„Abitur“ und „Schieflage unseres Bildungssystems“

Als Ausweis der Effizienz des deutschen Schulsystems werden alljährlich die Steigerungen der Abiturientenquoten, also der Anteil der Hochschulzugangsberechtigten an einem Geburtsjahrgang präsentiert. Und die haben es in der Tat in sich: Von gerade einmal 5 % im Jahre 1950 auf 37,2 % im Jahre 2000 sind sie – laut Statistischem Bundesamt – bis 2015 auf 53 % angewachsen, Tendenz steigend. Damit aber nicht genug: Auch die Gesamtdurchschnittsnoten haben sich verbessert, in vielen Bundesländern liegen sie mittlerweile bei 2,1. Viele Schüler machen ihr „Abi“ mit der Traumnote 1,0 , eine Zwei ist gängig, eine Drei gibt es kaum noch.

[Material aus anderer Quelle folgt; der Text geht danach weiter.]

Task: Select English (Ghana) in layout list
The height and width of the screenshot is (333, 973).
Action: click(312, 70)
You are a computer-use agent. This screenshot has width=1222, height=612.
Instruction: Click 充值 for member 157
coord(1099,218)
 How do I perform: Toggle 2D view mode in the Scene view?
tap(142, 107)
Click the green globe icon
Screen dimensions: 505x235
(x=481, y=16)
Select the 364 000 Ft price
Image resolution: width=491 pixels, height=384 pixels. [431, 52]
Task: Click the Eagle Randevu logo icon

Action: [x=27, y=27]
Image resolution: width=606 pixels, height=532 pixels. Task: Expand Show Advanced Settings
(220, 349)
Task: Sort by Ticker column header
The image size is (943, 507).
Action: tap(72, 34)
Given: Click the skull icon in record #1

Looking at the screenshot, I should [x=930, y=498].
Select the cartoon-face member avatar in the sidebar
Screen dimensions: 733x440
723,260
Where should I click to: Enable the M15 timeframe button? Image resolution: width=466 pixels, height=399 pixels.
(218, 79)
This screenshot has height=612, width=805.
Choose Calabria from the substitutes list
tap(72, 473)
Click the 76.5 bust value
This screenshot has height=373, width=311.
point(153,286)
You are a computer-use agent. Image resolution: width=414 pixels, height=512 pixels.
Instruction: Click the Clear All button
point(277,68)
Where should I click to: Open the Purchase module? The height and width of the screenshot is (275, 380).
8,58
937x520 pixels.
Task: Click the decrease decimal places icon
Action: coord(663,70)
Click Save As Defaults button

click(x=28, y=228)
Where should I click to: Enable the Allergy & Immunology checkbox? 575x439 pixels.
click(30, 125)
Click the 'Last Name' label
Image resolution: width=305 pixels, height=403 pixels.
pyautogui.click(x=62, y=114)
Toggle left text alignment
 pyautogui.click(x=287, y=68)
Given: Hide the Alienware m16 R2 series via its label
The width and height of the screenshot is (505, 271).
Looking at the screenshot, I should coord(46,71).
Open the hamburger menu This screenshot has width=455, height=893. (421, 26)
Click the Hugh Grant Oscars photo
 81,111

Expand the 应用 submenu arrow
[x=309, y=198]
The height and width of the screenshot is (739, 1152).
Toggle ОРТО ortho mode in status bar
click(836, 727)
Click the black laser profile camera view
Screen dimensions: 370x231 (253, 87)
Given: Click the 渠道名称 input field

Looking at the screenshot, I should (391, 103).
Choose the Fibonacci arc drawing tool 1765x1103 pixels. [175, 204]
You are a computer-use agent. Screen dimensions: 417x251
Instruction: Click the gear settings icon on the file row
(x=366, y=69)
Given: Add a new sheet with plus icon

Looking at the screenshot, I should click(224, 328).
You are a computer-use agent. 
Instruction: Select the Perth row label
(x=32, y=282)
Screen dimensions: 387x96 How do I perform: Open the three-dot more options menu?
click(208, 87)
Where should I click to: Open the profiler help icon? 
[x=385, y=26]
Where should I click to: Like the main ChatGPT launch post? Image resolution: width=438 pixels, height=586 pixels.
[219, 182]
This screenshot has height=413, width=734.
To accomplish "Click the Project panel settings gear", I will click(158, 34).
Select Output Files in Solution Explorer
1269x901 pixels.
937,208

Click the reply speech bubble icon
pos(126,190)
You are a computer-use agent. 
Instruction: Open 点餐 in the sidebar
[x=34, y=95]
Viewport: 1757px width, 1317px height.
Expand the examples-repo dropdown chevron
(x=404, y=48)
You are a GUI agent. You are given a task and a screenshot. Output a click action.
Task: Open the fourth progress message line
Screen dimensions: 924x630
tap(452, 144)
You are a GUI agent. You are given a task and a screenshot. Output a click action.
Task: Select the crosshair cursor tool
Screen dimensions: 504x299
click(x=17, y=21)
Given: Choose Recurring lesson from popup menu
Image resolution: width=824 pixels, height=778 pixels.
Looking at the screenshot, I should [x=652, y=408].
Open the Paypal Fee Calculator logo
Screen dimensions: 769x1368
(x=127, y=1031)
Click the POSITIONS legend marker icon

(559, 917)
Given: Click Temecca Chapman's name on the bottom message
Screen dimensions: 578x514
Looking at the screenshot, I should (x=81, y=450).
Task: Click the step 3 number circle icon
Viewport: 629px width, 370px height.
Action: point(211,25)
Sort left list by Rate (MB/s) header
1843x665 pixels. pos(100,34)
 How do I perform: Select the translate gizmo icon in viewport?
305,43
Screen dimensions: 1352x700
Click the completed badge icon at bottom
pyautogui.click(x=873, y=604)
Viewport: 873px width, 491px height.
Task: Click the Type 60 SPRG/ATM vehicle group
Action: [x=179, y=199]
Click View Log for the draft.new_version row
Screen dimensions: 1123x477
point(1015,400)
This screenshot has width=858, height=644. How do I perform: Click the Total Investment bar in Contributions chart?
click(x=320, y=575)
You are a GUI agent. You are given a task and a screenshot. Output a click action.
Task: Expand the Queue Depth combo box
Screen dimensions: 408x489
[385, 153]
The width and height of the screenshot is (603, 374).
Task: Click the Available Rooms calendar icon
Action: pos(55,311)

Was ist passiert? Sind unsere jungen Leute alle intelligenter geworden? Liegt es vielleicht an der besseren Ernährung? Haben sich die Lehrmethoden so stark verbessert?

Das Gymnasium ist längst zur Hauptschule der Nation geworden, frei nach dem abgewandelten Zuckmayerschen Motto: Der Mensch beginnt erst beim Abitur! Aber allmählich, ganz allmählich stellt sich ein gesellschaftlicher Katzenjammer ein: Die Universitäten klagen darüber, dass die Studienanfänger nicht über die nötigen Fähigkeiten und Kenntnisse verfügen, ein Studium aufzunehmen, die Zahl der Studienabbrecher nimmt besorgniserregende Ausmaße an, die Wirtschaft und das Handwerk klagen über Mangel an Facharbeitern bzw. qualifizierten Auszubildenden. Und dennoch nimmt die Geringschätzung der nicht-akademischen Bildung zu, das duale Ausbildungssystem, einst ein Aushängeschild des deutschen Schul- und Bildungswesens hat längst seinen Glanz verloren. Es ist eine gefährliche Schieflage entstanden, die – wie der langjährige Vorsitzende des Deutschen Lehrerverbandes, Josef Kraus es ausdrückt – die Bildungsnation Deutschland „an die Wand fährt“.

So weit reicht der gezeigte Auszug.